§ YOUR TASK
Please copy out the material starting at the line containing "This screenshot has width=943, height=508." and ending at the line containing "y-tick-label: 200 is", keeping every line as it appears.
----- INPUT RECORDS
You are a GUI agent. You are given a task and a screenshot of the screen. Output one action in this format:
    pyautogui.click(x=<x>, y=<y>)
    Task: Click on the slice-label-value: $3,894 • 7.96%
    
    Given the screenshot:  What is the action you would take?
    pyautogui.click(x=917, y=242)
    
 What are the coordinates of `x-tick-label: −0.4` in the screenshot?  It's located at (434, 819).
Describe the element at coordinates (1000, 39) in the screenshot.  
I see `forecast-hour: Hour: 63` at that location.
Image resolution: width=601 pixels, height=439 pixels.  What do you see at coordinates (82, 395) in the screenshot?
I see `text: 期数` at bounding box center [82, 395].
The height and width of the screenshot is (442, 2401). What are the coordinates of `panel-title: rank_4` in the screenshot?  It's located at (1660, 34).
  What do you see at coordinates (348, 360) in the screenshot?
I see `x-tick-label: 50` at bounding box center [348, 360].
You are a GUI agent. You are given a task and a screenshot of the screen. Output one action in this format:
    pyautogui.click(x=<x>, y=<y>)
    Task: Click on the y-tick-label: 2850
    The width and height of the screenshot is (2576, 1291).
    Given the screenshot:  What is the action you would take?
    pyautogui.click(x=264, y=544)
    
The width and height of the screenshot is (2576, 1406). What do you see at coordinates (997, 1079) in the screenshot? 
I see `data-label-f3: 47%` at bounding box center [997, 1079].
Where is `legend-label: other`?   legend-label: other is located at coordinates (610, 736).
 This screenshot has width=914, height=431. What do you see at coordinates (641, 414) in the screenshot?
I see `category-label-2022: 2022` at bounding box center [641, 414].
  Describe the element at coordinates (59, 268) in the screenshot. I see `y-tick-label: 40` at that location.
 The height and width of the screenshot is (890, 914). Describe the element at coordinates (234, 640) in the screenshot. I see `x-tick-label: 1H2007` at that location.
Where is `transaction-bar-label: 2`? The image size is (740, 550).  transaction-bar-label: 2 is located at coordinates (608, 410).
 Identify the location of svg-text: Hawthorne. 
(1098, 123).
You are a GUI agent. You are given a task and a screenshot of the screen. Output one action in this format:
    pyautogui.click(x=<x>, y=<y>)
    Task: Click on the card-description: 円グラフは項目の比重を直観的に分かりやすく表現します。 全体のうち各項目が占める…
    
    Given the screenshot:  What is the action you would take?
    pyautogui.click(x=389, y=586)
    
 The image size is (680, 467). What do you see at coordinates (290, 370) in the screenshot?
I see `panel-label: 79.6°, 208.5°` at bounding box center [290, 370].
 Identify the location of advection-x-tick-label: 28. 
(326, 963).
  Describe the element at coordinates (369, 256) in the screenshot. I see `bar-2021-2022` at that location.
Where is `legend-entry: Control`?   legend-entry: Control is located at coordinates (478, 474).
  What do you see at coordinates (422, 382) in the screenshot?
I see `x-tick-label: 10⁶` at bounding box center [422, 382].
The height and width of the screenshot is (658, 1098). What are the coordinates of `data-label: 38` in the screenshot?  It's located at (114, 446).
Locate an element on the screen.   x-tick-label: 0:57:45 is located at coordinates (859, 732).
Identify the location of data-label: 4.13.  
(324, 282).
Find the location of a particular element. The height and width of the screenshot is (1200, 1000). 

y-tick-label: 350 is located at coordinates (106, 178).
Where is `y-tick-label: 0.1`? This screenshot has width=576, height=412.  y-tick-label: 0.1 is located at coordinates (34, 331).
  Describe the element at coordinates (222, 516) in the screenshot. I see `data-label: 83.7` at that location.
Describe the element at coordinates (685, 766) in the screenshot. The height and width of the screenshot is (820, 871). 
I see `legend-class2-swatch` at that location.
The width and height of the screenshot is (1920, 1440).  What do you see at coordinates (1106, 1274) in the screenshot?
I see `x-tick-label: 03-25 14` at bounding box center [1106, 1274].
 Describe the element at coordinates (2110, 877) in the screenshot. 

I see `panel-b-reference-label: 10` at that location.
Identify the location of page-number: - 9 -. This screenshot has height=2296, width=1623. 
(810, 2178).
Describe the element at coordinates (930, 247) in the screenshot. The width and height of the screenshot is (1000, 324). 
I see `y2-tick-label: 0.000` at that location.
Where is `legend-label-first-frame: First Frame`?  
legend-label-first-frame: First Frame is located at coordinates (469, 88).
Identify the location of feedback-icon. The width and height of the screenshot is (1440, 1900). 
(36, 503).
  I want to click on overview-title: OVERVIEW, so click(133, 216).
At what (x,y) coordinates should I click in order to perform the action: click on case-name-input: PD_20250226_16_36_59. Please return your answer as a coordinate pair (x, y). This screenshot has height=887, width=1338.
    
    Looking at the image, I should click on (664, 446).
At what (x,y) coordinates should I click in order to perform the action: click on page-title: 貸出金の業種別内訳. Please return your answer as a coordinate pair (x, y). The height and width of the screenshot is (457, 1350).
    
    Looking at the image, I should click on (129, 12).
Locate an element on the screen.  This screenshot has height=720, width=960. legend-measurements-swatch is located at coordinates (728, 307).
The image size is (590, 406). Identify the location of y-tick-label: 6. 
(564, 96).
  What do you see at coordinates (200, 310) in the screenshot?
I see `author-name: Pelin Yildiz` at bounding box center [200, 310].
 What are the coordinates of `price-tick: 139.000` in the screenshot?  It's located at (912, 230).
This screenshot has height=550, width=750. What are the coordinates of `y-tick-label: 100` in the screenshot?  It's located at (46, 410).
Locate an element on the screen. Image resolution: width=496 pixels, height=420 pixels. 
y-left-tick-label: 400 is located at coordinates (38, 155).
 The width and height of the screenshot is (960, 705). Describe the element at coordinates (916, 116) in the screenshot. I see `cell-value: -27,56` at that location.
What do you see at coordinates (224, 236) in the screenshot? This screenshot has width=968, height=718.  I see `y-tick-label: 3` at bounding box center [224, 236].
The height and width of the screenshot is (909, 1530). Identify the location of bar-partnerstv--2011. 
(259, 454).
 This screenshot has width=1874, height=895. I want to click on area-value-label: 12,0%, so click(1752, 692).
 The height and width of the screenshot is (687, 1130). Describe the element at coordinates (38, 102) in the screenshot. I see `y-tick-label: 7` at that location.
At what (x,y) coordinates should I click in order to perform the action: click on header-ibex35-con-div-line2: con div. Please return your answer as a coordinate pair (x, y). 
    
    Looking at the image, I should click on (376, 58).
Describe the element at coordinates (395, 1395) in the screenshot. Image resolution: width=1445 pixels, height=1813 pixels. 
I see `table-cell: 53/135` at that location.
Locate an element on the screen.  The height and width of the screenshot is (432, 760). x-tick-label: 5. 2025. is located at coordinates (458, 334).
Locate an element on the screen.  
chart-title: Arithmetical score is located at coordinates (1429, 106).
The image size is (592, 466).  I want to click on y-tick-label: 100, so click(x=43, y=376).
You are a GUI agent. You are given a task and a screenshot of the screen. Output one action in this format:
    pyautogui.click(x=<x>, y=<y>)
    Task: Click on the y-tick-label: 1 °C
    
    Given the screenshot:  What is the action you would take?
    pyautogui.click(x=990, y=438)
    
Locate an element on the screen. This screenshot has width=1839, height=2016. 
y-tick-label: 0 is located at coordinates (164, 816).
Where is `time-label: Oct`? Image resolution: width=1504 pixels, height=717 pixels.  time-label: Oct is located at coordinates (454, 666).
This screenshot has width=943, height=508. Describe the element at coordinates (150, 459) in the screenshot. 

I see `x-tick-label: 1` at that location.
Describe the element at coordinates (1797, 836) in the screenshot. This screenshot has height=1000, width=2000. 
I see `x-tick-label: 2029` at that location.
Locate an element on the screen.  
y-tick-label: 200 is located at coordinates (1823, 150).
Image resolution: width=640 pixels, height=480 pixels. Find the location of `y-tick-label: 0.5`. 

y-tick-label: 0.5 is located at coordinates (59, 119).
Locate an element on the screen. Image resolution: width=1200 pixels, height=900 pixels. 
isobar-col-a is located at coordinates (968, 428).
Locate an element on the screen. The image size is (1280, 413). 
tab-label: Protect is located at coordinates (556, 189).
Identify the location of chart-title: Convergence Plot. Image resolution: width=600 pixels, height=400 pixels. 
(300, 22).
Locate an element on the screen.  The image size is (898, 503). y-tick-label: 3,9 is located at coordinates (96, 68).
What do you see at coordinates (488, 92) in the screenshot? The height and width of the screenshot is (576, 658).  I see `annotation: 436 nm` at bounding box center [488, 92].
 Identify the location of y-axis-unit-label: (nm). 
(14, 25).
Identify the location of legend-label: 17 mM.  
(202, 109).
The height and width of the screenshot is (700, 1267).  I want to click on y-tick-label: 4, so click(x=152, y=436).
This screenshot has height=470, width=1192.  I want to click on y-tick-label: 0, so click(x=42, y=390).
----------
§ RESPONSE BELOW
This screenshot has width=943, height=508. Describe the element at coordinates (150, 459) in the screenshot. 

I see `x-tick-label: 1` at that location.
Describe the element at coordinates (1797, 836) in the screenshot. This screenshot has height=1000, width=2000. 
I see `x-tick-label: 2029` at that location.
Locate an element on the screen.  
y-tick-label: 200 is located at coordinates (1823, 150).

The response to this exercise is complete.